(PROBLEM):
In the entries below, begin at the line that has "This screenshot has height=837, width=1456." and stop after the line that has "Screen dimensions: 898x497"; output those lines exactly, leaving out pictures.
DATA FOR THIS EXERCISE Start Marker
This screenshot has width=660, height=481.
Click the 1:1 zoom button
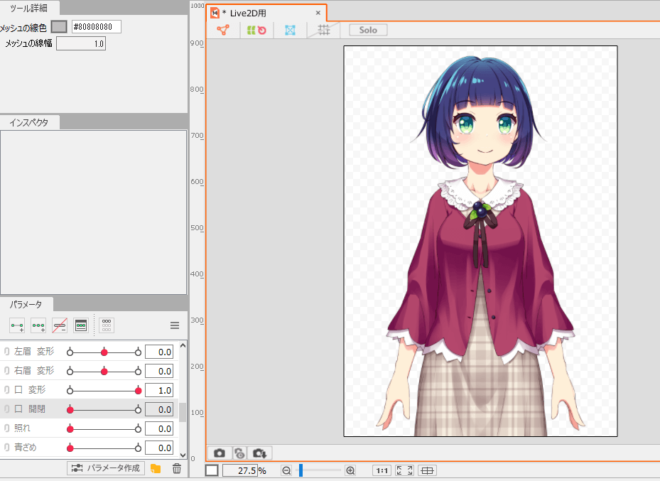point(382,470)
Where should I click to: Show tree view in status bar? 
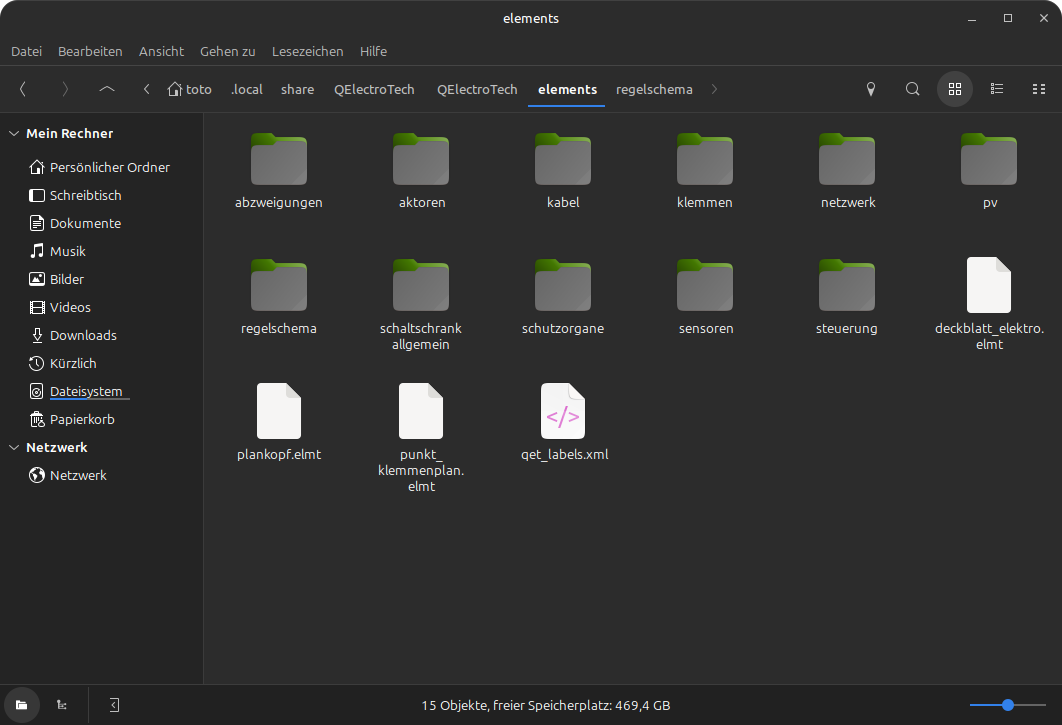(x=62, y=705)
DATA FOR THIS EXERCISE End Marker
DATA FOR THIS EXERCISE Start Marker
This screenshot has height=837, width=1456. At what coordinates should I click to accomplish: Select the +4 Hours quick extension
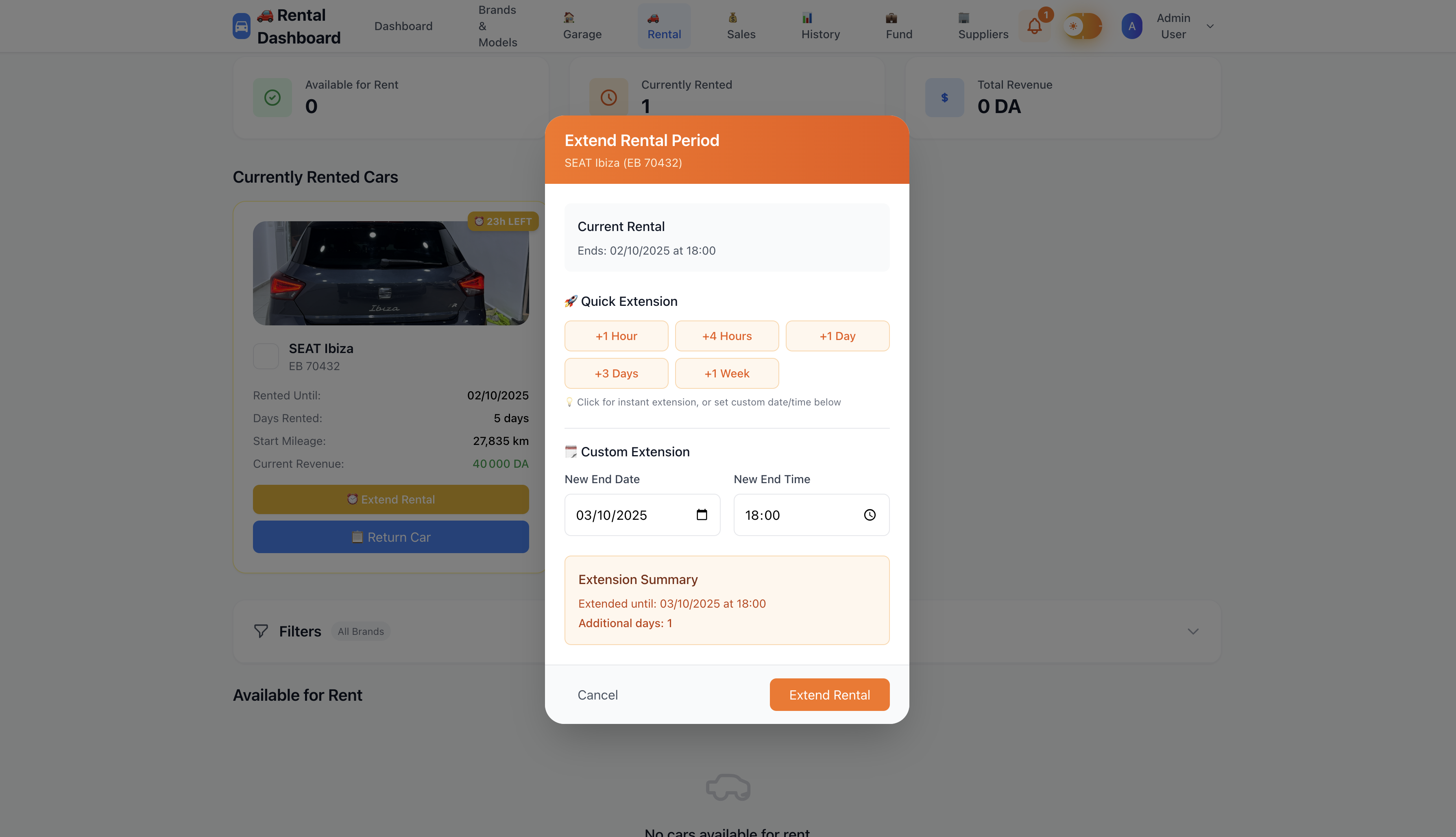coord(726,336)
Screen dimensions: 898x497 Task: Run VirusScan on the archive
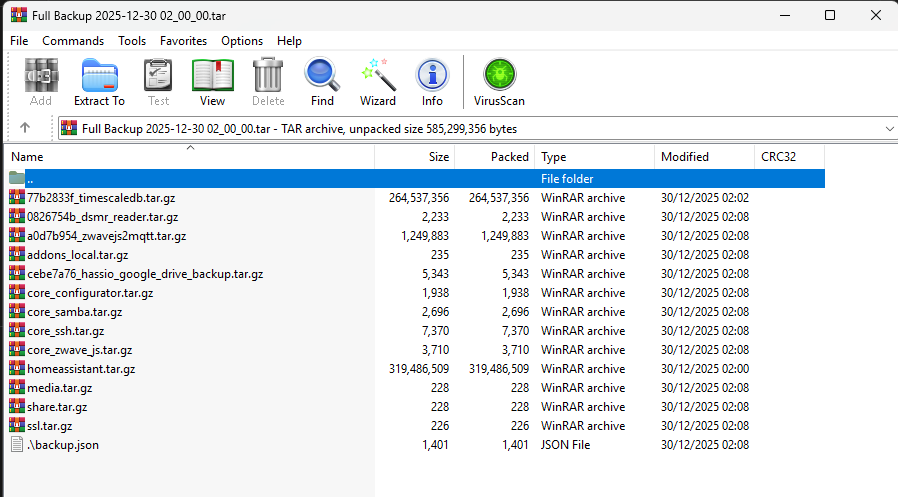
DATA FOR THIS EXERCISE End Marker
DATA FOR THIS EXERCISE Start Marker
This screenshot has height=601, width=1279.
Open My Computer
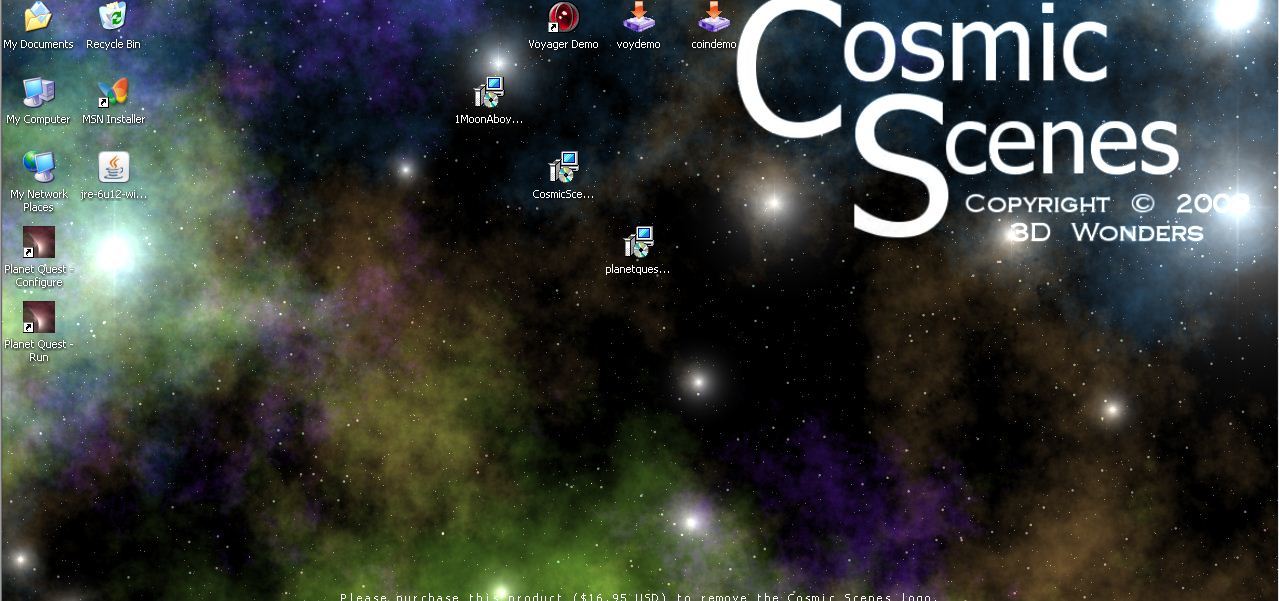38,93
DATA FOR THIS EXERCISE End Marker
(SOLUTION FOR THIS TASK):
This screenshot has height=837, width=1456. At what coordinates should I click to accomplish: Select the +4 Hours quick extension
coord(726,336)
Screen dimensions: 898x497 Task: Run VirusScan on the archive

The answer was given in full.